* _Objectif de la tâche_: Citez mot pour mot les lignes des items ci-dessous, en commençant par la ligne qui contient « Retweet the ARKANE post » et en continuant jusqu'à la toute dernière ligne des items, ces deux lignes comprises.
--------------------
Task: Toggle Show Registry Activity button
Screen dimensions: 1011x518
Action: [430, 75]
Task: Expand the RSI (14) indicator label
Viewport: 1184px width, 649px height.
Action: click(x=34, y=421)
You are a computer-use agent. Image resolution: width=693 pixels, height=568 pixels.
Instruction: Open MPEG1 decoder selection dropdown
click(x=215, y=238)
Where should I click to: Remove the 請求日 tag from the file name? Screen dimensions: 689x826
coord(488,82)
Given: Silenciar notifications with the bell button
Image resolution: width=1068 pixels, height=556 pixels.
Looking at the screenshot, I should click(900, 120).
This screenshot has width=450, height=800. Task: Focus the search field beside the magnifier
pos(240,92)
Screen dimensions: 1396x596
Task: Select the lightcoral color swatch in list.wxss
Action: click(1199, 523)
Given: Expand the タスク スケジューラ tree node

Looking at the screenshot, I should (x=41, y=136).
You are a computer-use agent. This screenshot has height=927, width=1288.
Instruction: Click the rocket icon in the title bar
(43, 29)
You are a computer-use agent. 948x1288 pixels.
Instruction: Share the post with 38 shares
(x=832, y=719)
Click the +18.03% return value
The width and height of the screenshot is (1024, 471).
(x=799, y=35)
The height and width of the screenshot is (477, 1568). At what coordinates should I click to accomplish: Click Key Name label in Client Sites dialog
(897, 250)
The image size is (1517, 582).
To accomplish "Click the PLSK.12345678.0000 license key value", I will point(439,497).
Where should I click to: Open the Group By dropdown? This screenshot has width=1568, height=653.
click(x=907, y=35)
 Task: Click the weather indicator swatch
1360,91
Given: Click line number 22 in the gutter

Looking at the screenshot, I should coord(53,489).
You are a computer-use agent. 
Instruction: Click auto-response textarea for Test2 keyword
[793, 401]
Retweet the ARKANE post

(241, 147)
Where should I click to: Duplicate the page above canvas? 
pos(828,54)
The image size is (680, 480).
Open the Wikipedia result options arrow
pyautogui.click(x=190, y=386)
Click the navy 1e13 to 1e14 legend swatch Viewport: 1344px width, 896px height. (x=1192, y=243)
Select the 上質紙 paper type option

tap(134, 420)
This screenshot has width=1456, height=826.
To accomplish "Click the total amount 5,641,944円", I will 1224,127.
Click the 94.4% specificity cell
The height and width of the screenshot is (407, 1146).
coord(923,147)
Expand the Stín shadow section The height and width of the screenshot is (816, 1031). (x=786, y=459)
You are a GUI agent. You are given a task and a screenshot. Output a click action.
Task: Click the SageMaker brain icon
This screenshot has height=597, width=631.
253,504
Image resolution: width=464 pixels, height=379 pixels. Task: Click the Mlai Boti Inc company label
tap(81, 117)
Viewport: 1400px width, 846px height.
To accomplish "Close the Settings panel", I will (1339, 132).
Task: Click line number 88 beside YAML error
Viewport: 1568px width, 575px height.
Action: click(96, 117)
--------------------
* _Tâche accomplie_:
Retweet the ARKANE post

(241, 147)
Where should I click to: Duplicate the page above canvas? 
pos(828,54)
The image size is (680, 480).
Open the Wikipedia result options arrow
pyautogui.click(x=190, y=386)
Click the navy 1e13 to 1e14 legend swatch Viewport: 1344px width, 896px height. (x=1192, y=243)
Select the 上質紙 paper type option

tap(134, 420)
This screenshot has width=1456, height=826.
To accomplish "Click the total amount 5,641,944円", I will 1224,127.
Click the 94.4% specificity cell
The height and width of the screenshot is (407, 1146).
coord(923,147)
Expand the Stín shadow section The height and width of the screenshot is (816, 1031). (x=786, y=459)
You are a GUI agent. You are given a task and a screenshot. Output a click action.
Task: Click the SageMaker brain icon
This screenshot has height=597, width=631.
253,504
Image resolution: width=464 pixels, height=379 pixels. Task: Click the Mlai Boti Inc company label
tap(81, 117)
Viewport: 1400px width, 846px height.
To accomplish "Close the Settings panel", I will (1339, 132).
Task: Click line number 88 beside YAML error
Viewport: 1568px width, 575px height.
Action: click(96, 117)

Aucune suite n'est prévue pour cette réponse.